Source passage

****

# Oil fuel - ss niagara ussco



## kiwijohn (Jan 31, 2017)

My grandfather John Dunlop superintended the building of the Niagara (13,414 tons) at John Brown's Clydebank yards. The Niagara was the first British merchant ship with a Board of Trade Certificate for oil fuel and my grandfather was the first of the USSCo engineers with experience in it. The Niagara left Glasgow on her maiden voyage on March 13,1913.
When she left Glasgow eight of the ten boilers were coal fired and the other two were fitted for for burning oil fuel.. They used coal until they reached Honolulu and then used the two oil fitted boilers till they reached Vancouver where they converted all boilers to oil fuel. The Niagara had 72 engineers, firemen, greasers and trimmers when she reached Vancouver and when she left Vancouver she had a total of 27. This proved a turning point in the profitability of the company and the Makura, Maunganui and the Tahiti were converted soon after.


----------



## YM-Mundrabilla (Mar 29, 2008)

kiwijohn said:


> My grandfather John Dunlop superintended the building of the Niagara (13,414 tons) at John Brown's Clydebank yards. The Niagara was the first British merchant ship with a Board of Trade Certificate for oil fuel and my grandfather was the first of the USSCo engineers with experience in it. The Niagara left Glasgow on her maiden voyage on March 13,1913.
> When she left Glasgow eight of the ten boilers were coal fired and the other two were fitted for for burning oil fuel.. They used coal until they reached Honolulu and then used the two oil fitted boilers till they reached Vancouver where they converted all boilers to oil fuel. The Niagara had 72 engineers, firemen, greasers and trimmers when she reached Vancouver and when she left Vancouver she had a total of 27. This proved a turning point in the profitability of the company and the Makura, Maunganui and the Tahiti were converted soon after.

****

Extracted information
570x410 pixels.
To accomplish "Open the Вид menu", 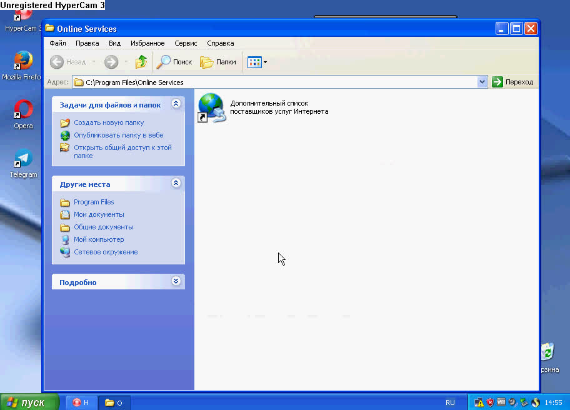I will 114,43.
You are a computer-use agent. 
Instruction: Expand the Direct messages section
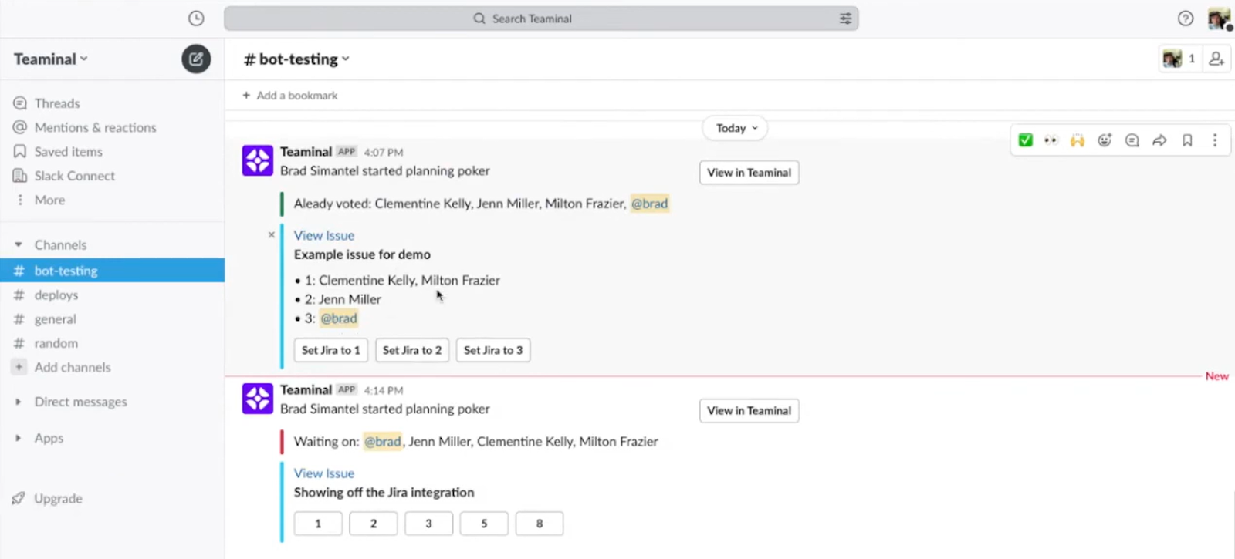click(19, 402)
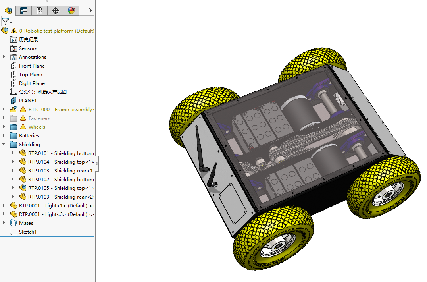This screenshot has width=427, height=282.
Task: Select Sketch1 in the feature tree
Action: (x=27, y=232)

****

Check each statement against the forum thread on the Niagara's oil fuel. Answer yes or no for each, quoting the exact words from the thread that decide it. (a) When the Niagara left Glasgow, all ten of her boilers were fitted for oil fuel. (b) All of the Niagara's boilers were converted to oil fuel at Vancouver. (c) The Niagara left Vancouver with 72 engineers, firemen, greasers and trimmers. The records play no part here and can be left aside.

(a) No: "eight of the ten boilers were coal fired"
(b) Yes: "reached Vancouver where they converted all boilers to oil fuel"
(c) No: "when she left Vancouver she had a total of 27"